Note: Single-node examples are shown below. For multi-node clusters managed by SLURM, you can deploy across nodes using the ray.sub helper described in the section “Multi-node on SLURM using ray.sub”.

Quick Example#

Follow the steps on the Generate A Megatron-Bridge Checkpoint page to generate a Megatron-Bridge Llama checkpoint.
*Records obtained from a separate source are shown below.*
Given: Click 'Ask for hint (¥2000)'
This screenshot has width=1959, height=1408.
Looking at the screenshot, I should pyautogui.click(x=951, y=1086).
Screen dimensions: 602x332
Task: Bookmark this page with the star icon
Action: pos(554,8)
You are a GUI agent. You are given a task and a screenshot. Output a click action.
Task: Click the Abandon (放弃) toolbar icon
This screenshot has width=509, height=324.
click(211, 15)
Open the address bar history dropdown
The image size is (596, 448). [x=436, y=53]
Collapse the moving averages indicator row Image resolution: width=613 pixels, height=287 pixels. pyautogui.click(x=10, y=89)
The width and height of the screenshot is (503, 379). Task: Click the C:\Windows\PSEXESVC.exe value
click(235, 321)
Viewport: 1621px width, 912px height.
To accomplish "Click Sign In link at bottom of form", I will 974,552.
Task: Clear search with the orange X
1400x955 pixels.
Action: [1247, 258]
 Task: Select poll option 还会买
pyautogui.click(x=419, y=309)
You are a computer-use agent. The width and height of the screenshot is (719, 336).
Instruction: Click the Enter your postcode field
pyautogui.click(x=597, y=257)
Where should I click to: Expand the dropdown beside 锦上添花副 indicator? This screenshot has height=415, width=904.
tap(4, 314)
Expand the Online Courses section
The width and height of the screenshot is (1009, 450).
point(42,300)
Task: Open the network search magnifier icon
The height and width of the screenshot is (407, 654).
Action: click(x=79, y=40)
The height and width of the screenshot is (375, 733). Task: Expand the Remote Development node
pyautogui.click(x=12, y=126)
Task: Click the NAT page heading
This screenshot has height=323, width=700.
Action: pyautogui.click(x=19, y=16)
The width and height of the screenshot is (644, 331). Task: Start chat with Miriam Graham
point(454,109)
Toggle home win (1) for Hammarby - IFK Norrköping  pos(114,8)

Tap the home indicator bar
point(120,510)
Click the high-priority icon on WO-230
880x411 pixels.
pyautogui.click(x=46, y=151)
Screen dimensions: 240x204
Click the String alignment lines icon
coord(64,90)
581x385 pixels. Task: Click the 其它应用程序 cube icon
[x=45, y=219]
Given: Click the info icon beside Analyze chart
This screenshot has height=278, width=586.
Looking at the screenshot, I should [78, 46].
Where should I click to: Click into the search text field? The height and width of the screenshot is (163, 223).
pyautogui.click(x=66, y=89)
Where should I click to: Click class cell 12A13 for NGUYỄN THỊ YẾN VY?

In a terminal, go to the folder where the hf_llama31_8B_mbridge checkpoint is located. Pull and run the Docker container image using the command shown below. Change the :vr tag to the version of the container you want to use:

docker pull nvcr.io/nvidia/nemo:vr

docker run --gpus all -it --rm \
    --shm-size=4g \
    -p 1024:1024 \
    -v ${PWD}/:/opt/checkpoints/ \
    -w /opt/Export-Deploy \
    --name nemo-fw \
    nvcr.io/nvidia/nemo:vr

Deploy the NeMo model to Ray:

python /opt/Export-Deploy/scripts/deploy/nlp/deploy_ray_inframework.py \
   --megatron_checkpoint /opt/checkpoints/hf_llama31_8B_mbridge \
   --model_format megatron \
   --model_id llama \
   --num_replicas 1 \
   --num_gpus 1 \
   --tensor_model_parallel_size 1 \
   --pipeline_model_parallel_size 1 \
   --cuda_visible_devices "0"

In a separate terminal, access the running container as follows:
```
docker exec -it nemo-fw bash
```

Test the deployed model:

python scripts/deploy/nlp/query_ray_deployment.py \
   --model_id llama \
   --host 0.0.0.0 \
   --port 1024

Detailed Deployment Guide#

Deploying Megatron-Bridge models with Ray Serve closely follows the same process as deploying NeMo 2.0 models. The primary differences are:

Use the --megatron_checkpoint argument to specify your Megatron-Bridge checkpoint file.
Set --model_format megatron to indicate the model type.

All other deployment steps, parameters, and Ray Serve features remain the same as for NeMo 2.0 LLMs. For a comprehensive walkthrough of advanced options, scaling, and troubleshooting, refer to the Deploy NeMo 2.0 LLMs with Ray Serve documentation.